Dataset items
BEGIN
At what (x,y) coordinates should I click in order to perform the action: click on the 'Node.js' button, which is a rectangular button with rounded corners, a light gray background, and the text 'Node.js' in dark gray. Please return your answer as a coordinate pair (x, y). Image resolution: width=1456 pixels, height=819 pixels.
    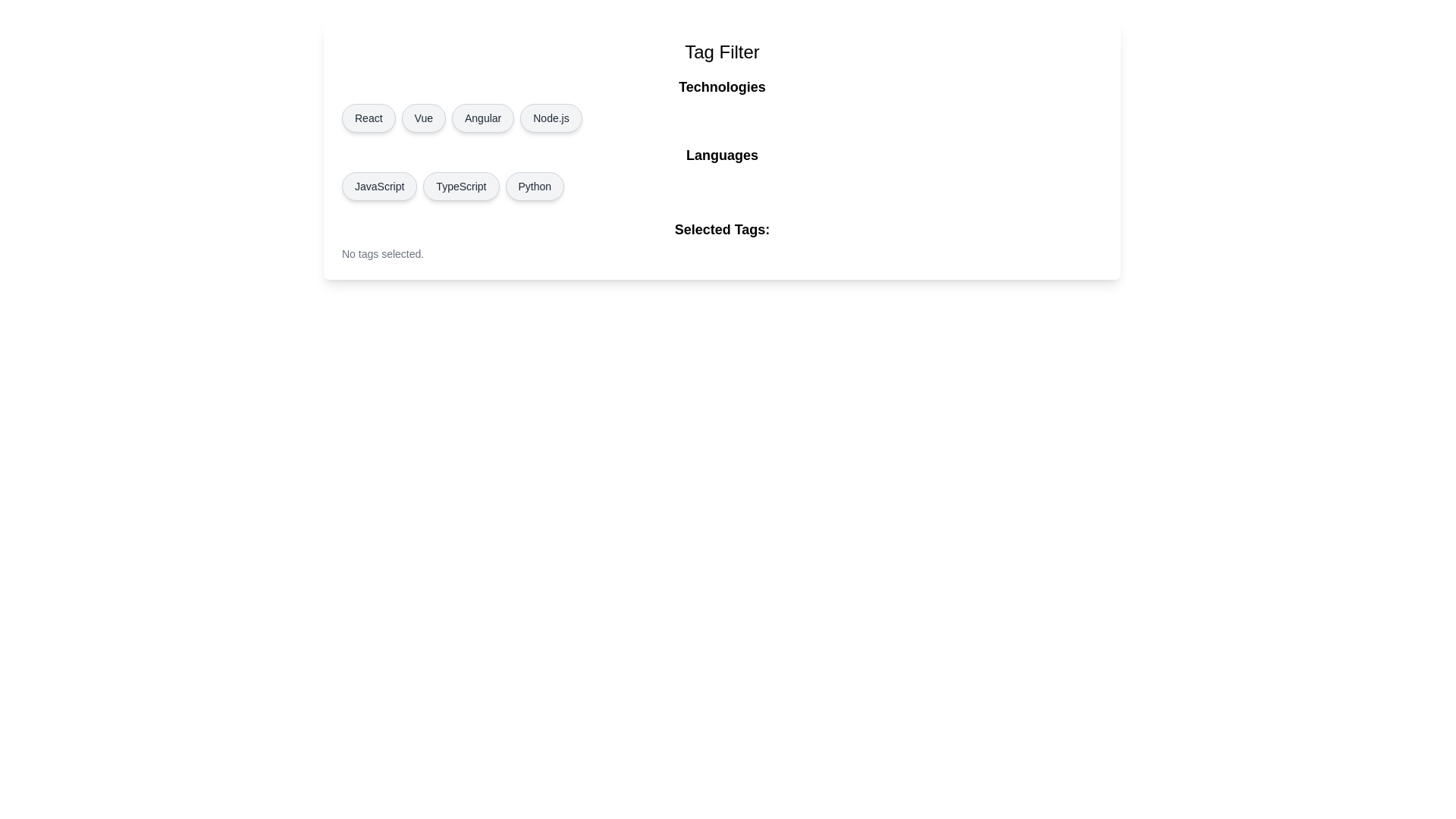
    Looking at the image, I should click on (550, 117).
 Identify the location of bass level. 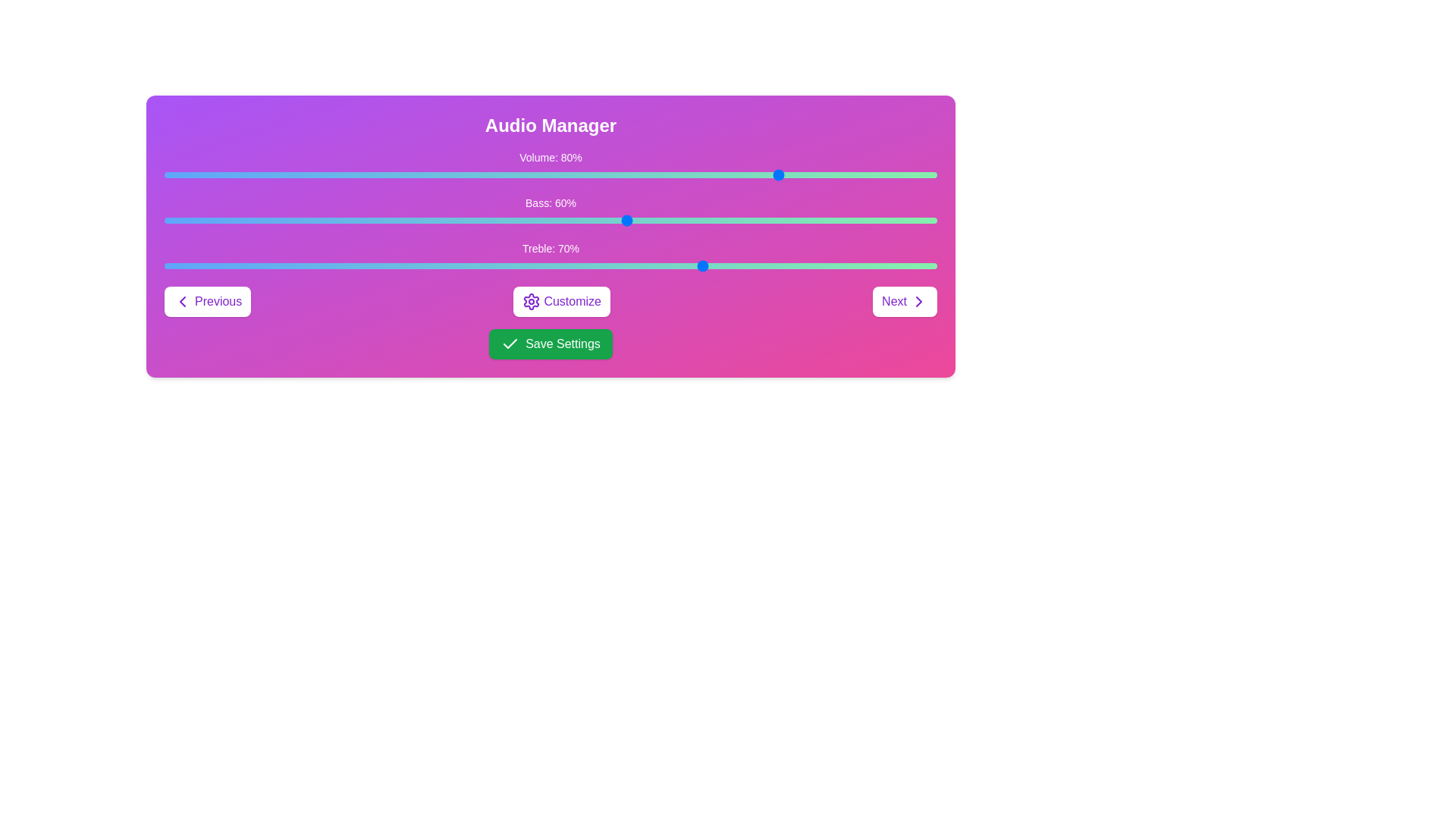
(265, 220).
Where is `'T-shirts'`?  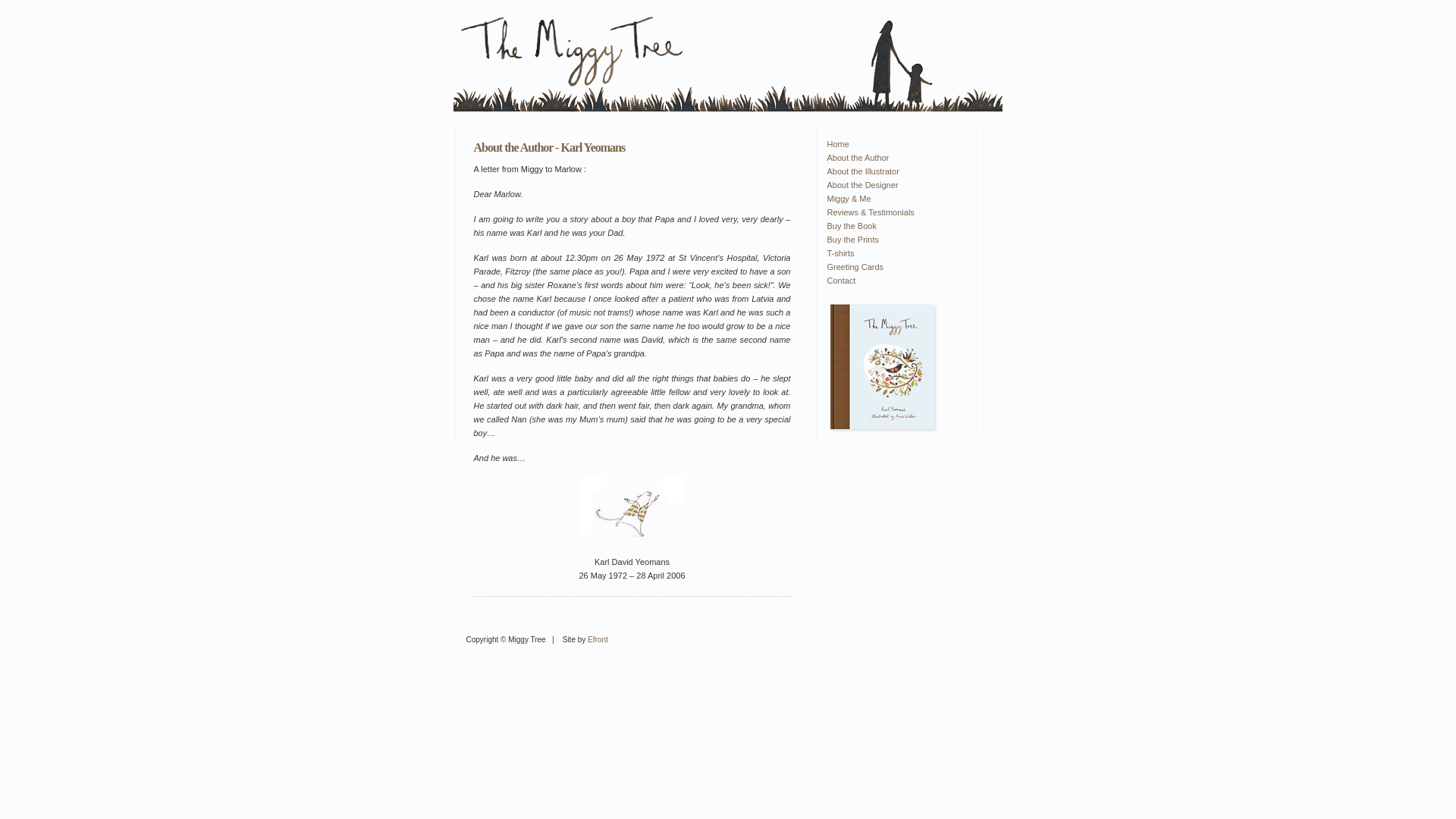 'T-shirts' is located at coordinates (895, 253).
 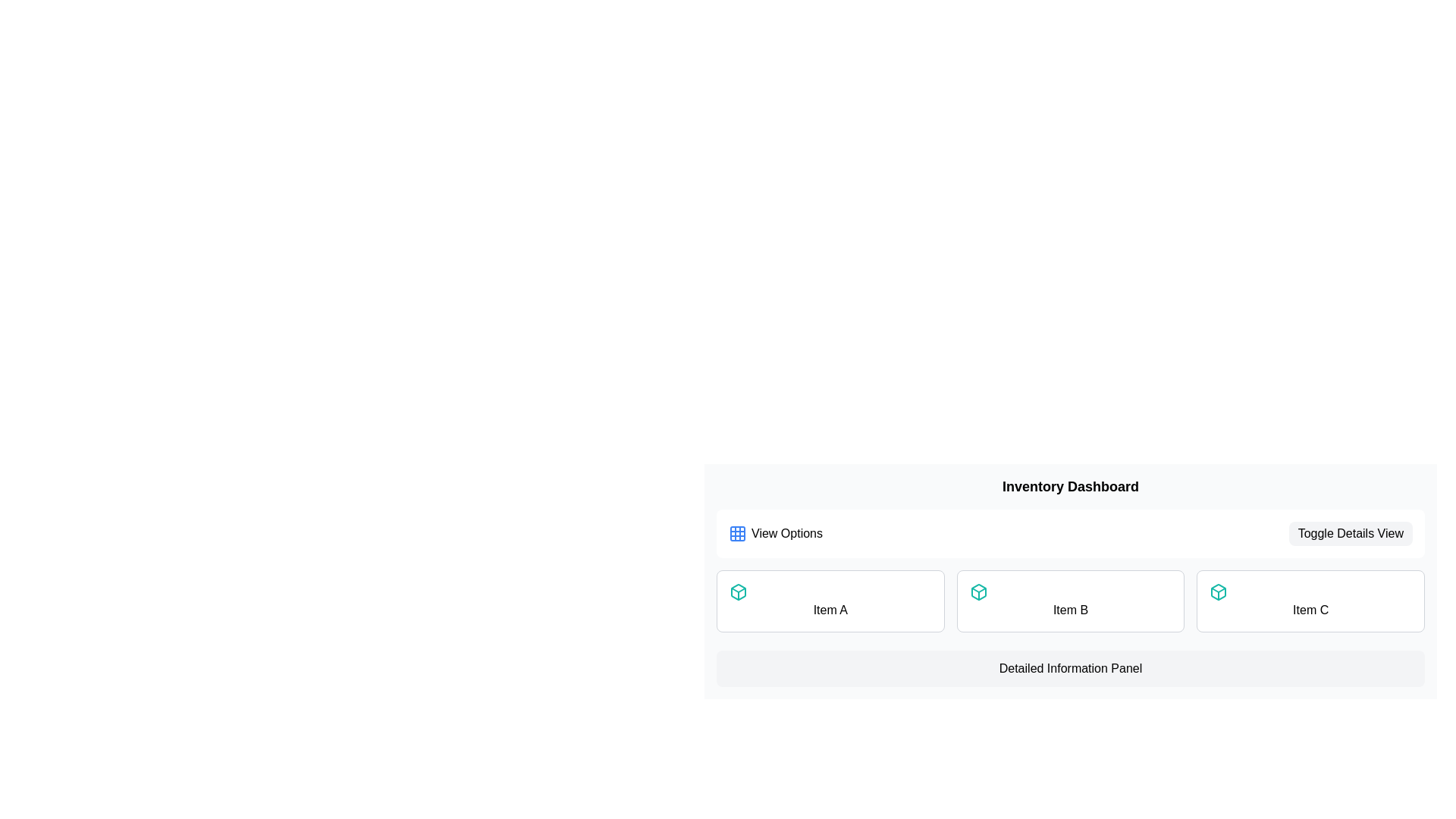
END
▶ STATED GOAL:
Turn the records, from the start through the line containing "(265, 220).", into a Markdown table with the columns Number and Record line, one row per line and no blank lines. Leave the pictures out of the answer.

▶ THE OUTPUT:
| Number | Record line |
|---|---|
| 1 | At what (x,y) coordinates should I click in order to perform the action: click on the 'Node.js' button, which is a rectangular button with rounded corners, a light gray background, and the text 'Node.js' in dark gray. Please return your answer as a coordinate pair (x, y). Image resolution: width=1456 pixels, height=819 pixels. |
| 2 |     Looking at the image, I should click on (550, 117). |
| 3 |  Identify the location of bass level.  |
| 4 | (265, 220). |